During these few days of especially intense heat, “the atmosphere changes,” as the heat arrives “straight from hell.” This “Inferno for Inspector Ricciardi” (the subtitle of this novel) features a gruesome murder which draws Brigadier Maione, Ricciardi’s closest friend, and Dr. Modo, the crotchety medical examiner, into the investigation. The victim, Tullio Iovine del Castello, the director of gynecology at the general hospital of the royal university of Naples, had plenty of enemies, and Commissario Ricciardi goes to the site immediately in response. Ricciardi has a talent (and a curse) which he has inherited from his mother: If he goes to the scene of a violent death and listens carefully, he can hear the final thoughts of the victim. This time, the victim’s thoughts do not give him any clues about the murder.

Because the victim was thrown from a window in his fifth floor office, Ricciardi and his team know from the outset that the murderer is very large, very strong. Several people involved with the professor fit that description – Francesco Ruspo di Roccasole, who lost the chance to become the eventual successor to Iovine; Guido Ruspo, the enormous son of Ruspo, whom Iovine flunked three times during medical studies; and Peppino the Wolf, the gangster husband of a former patient who died during an agonizing labor because Iovine could not be reached for hours. A mysterious couple, who have loved each other since they were children, but who had to separate “temporarily” in their late teens, also adds complications to the murder as the male character, who remains anonymous, tells the reader that, years later, he is still waiting for the woman to whom he pledged his heart forever. His connection, if any, to Iovine remains a mystery as he pours out his heart in first-person reminiscences.

In addition to the story of the murder, the continuing characters who have appeared throughout the whole series continue their lives where they left off in Viper, de Giovanni’s previous novel. Ricciardi, in his early thirties, is still single, living with his tata, who has brought him up, but he is worried about her health as she is now in her seventies, and he welcomes the arrival of her niece, Nelide, to help her out. Ricciardi’s assistant, Brigadier Maione, begins to feel that his marriage to his beloved Lucia is in trouble, and he becomes petulant and mean-spirited, dramatically different from his normal demeanor. Livia, the widow of the world’s greatest tenor, now in Naples from Rome, is still flirting with Ricciardi, and Enrica, the girl across the alley who has loved Ricciardi from afar for years, now works as a busy school teacher.

◆ **Data supplied**:

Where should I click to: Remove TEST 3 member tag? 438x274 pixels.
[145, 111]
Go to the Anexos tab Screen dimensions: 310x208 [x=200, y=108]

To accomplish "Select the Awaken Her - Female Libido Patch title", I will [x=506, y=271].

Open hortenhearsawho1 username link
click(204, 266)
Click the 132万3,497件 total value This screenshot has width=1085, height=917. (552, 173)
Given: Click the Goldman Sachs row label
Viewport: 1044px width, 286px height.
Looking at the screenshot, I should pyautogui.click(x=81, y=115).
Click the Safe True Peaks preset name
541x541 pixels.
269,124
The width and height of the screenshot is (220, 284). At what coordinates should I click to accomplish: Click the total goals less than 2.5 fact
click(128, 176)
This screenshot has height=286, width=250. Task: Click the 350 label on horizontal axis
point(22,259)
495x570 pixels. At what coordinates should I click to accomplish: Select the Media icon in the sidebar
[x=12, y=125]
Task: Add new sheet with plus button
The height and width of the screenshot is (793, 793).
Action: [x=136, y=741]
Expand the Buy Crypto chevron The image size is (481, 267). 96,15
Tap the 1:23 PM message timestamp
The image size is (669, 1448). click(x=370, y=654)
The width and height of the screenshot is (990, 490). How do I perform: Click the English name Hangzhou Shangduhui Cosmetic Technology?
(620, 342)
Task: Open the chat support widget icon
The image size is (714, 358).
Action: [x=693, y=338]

◆ **Actions to take**:
(1) In the review of the Inspector Ricciardi novel, from whom did Ricciardi inherit his ability to hear the final thoughts of a victim?
(2) Continue the review of the Inspector Ricciardi novel from its last sentence.

◆ **Task results**:
(1) He inherited it from his mother.

(2)
Bambinella, the transvestite who has often provided Maione with information, shares with him one of the novel’s funniest scenes, late in the story, and Garzo, the deputy police chief, reappears demanding entrée to a high society party to which he has not been invited. A new character, Coviello, a goldsmith, inspires a motif regarding the creation of “ex voto” images to be donated to the Basilica del Carmine Maggiore in memory of a special event or person.

As always here, the Caffe Gambrinus is the characters’ “go to” place for get-togethers and chats, or simply as a place to spend some quiet time.

DeGiovanni’s ability to describe Naples fully, from the brutally hot weather to the preparations for its festivals and the religious traditions behind them, brings Naples and its people to life. The “burning” of the bell tower to honor La Madonna Bruna at the Basilica del Carmine Maggiore, is one of the summer’s most anticipated events, and Maione’s six children can hardly wait for it. Numerous other scenes of the community’s activity bring readers closer to understanding the pure delight which daily life in Naples sometimes offers to its residents. Mussolini has almost no influence on the action here, and, except for a murder or two, life feels comfortable and emotionally satisfying throughout. The most highly developed and complex novel of the series to date, The Bottom of My Heart is also one of the liveliest and most satisfying, though de Giovanni does save a number of questions to be answered in the future.